_EXERCISE PROMPT_
Repeat the lines of the data word for word, starting at the line that contains "Viewport: 690px width, 432px height." and continuing through the end of the data, and leave the pictures out of your answer.

##### PROVIDED INFORMATION #####

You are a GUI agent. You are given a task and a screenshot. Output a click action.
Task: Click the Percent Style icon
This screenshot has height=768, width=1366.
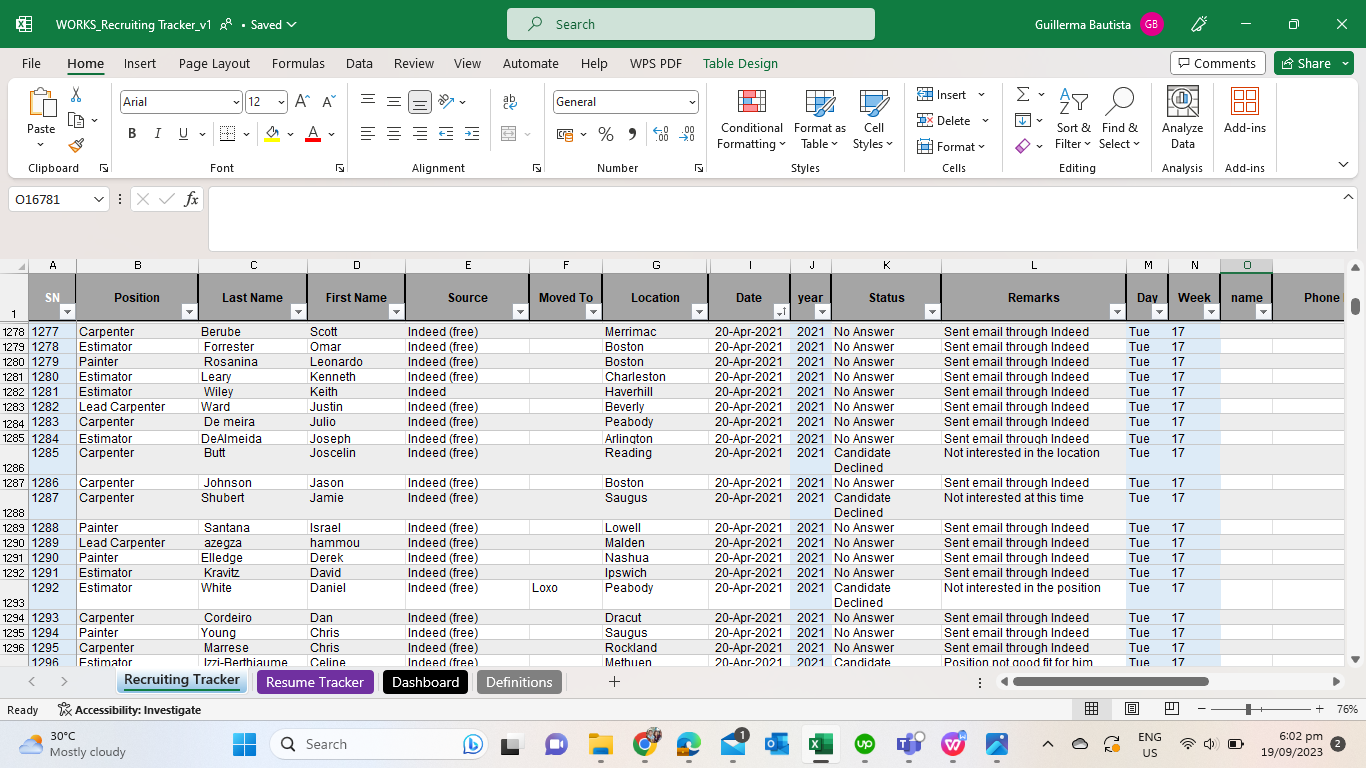tap(606, 134)
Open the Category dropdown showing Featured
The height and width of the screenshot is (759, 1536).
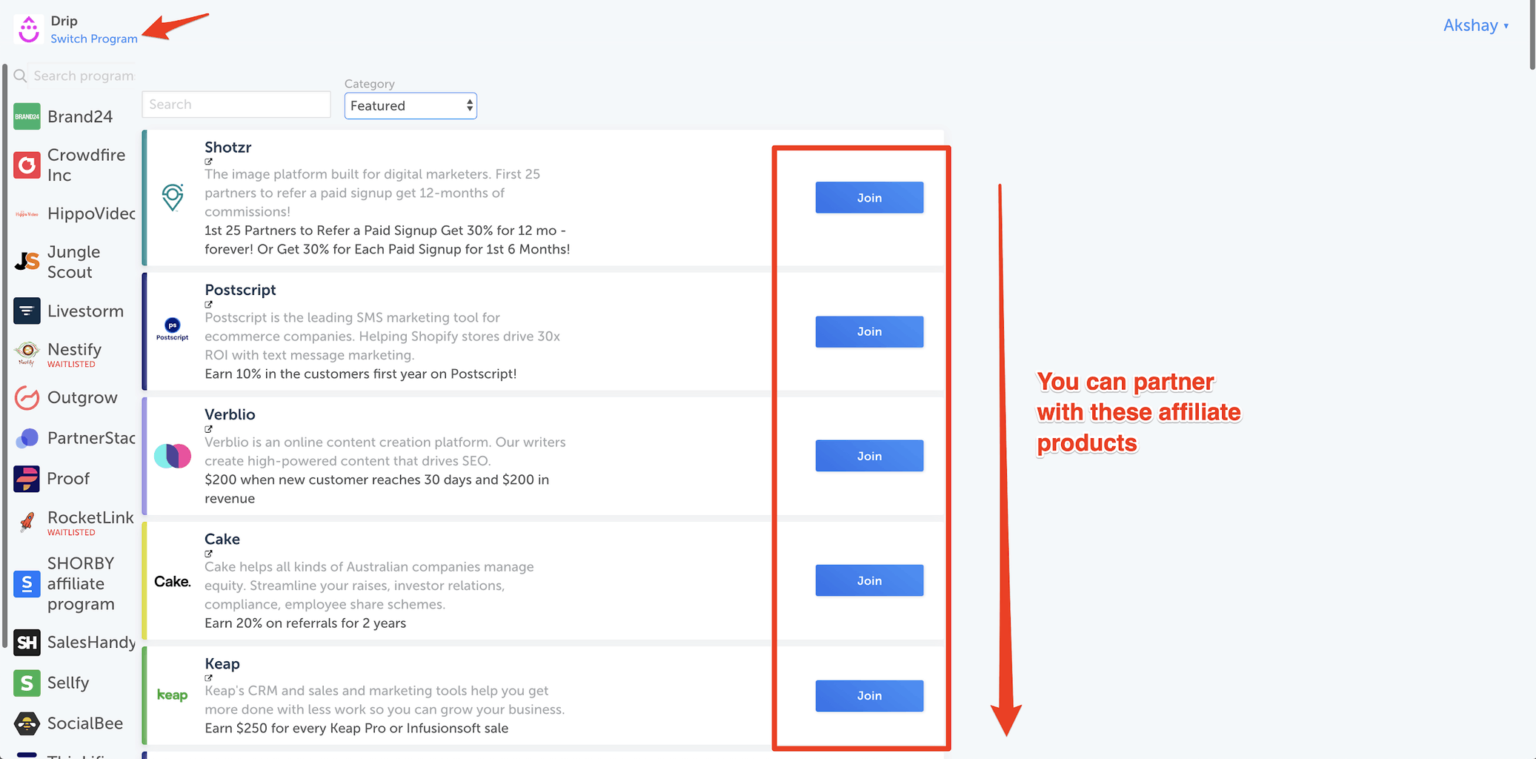[410, 105]
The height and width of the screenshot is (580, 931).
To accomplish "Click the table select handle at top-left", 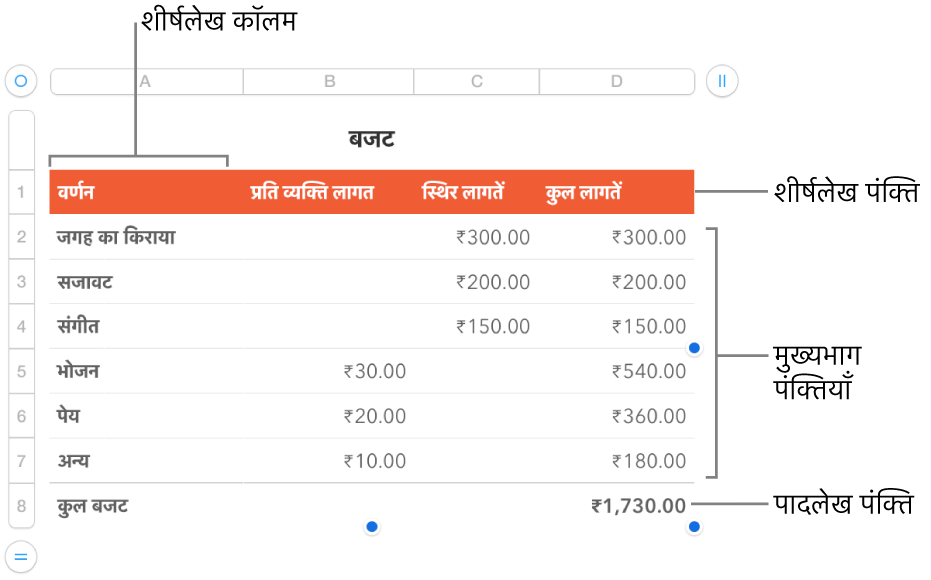I will click(x=21, y=81).
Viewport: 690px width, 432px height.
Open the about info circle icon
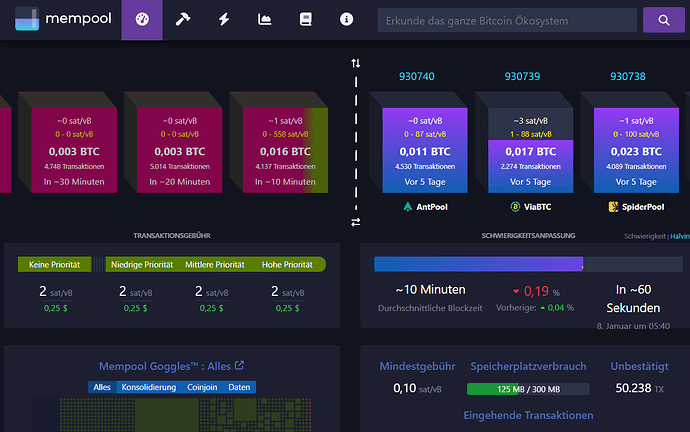[x=347, y=20]
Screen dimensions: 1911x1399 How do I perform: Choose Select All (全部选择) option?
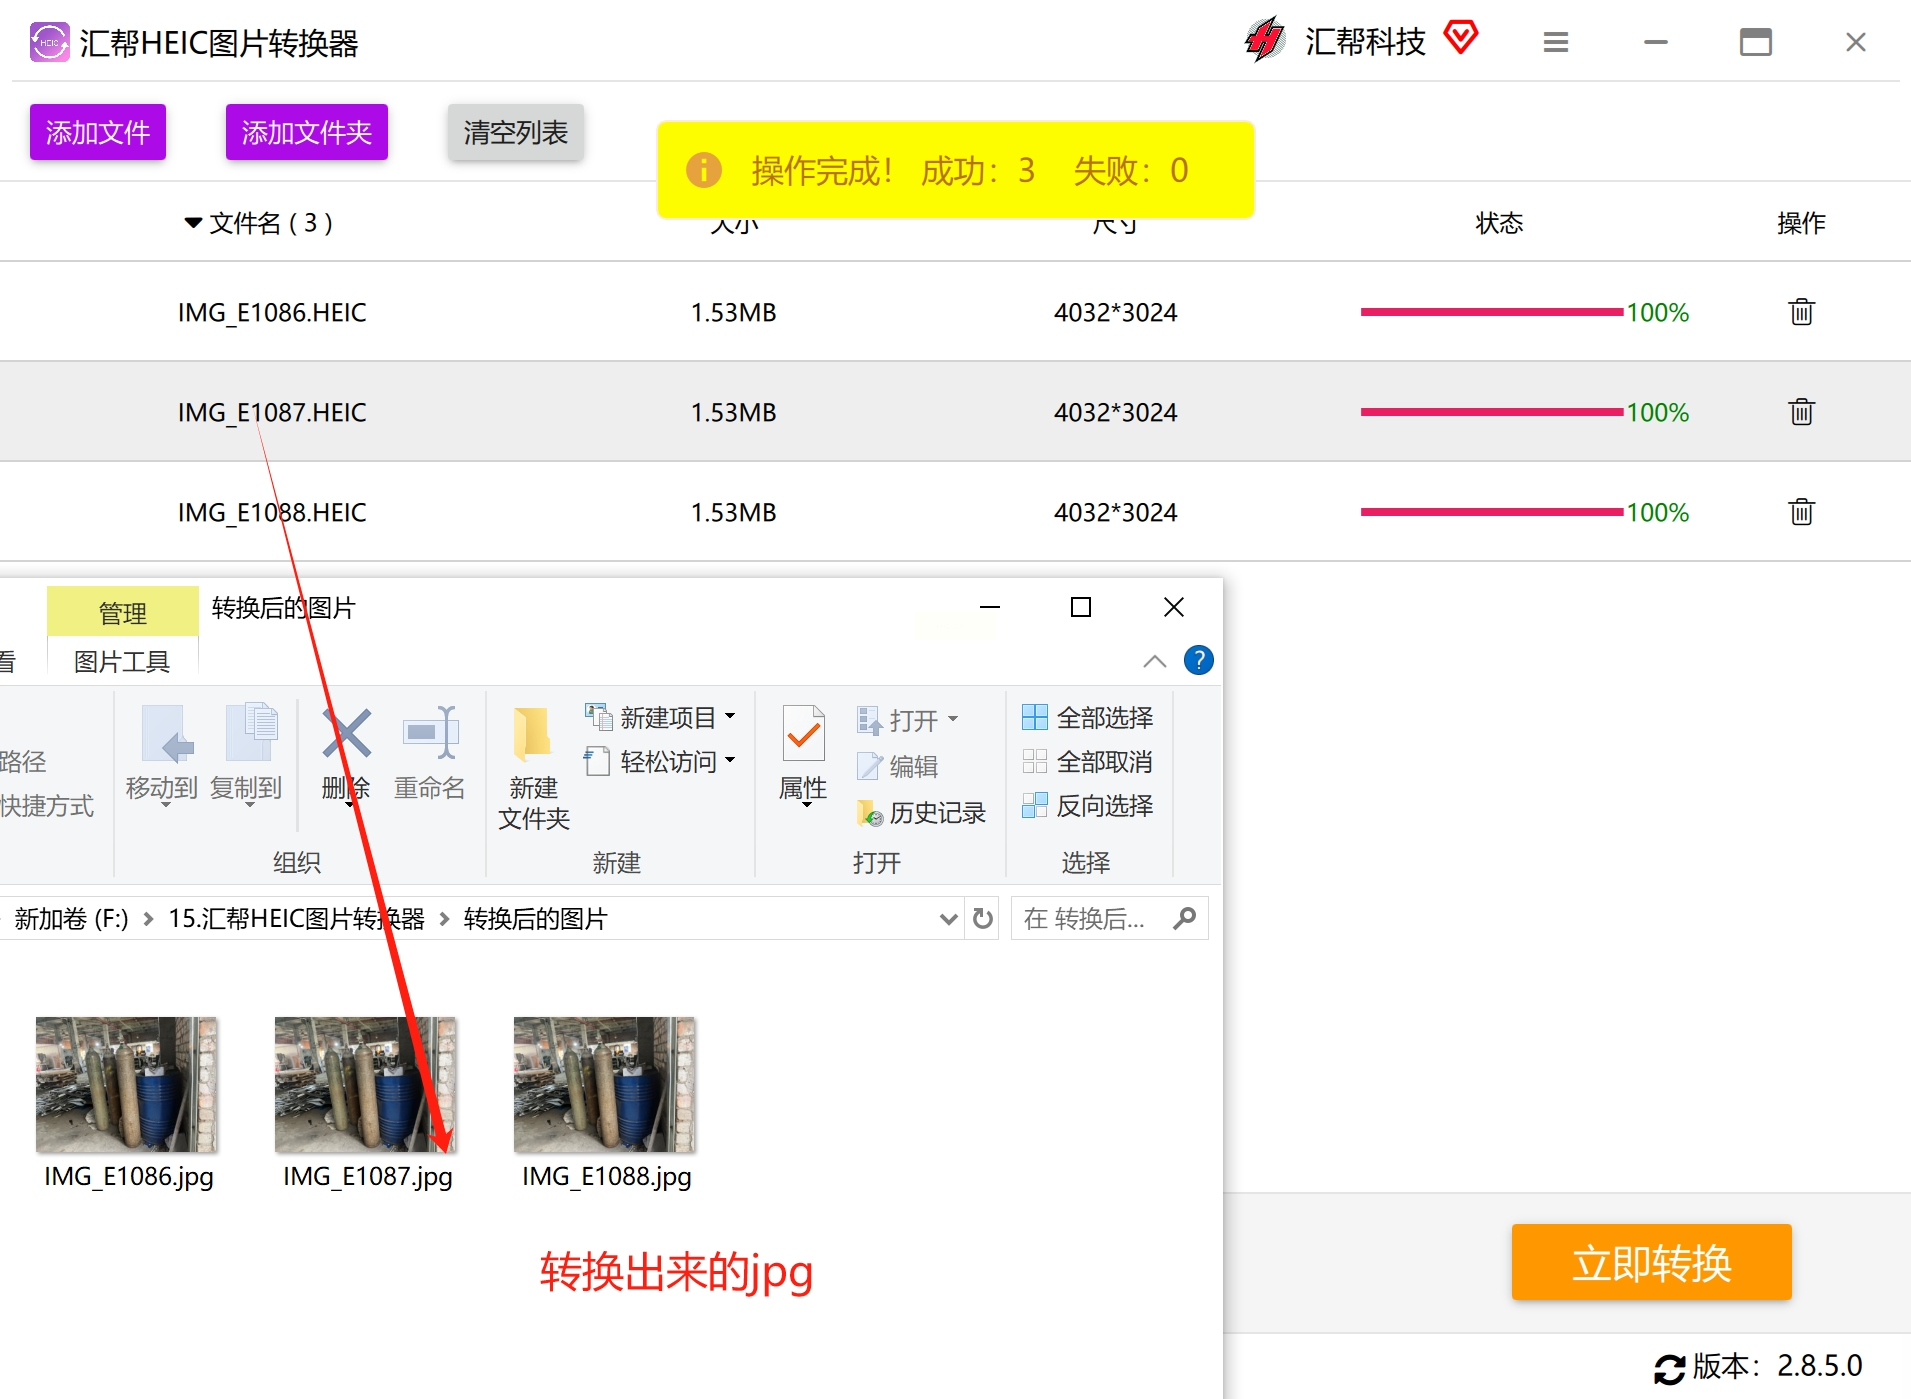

#####

_RESULT FOR THIS EXERCISE_
Viewport: 690px width, 432px height.
Open the about info circle icon
[x=347, y=20]
Screen dimensions: 1911x1399 How do I perform: Choose Select All (全部选择) option?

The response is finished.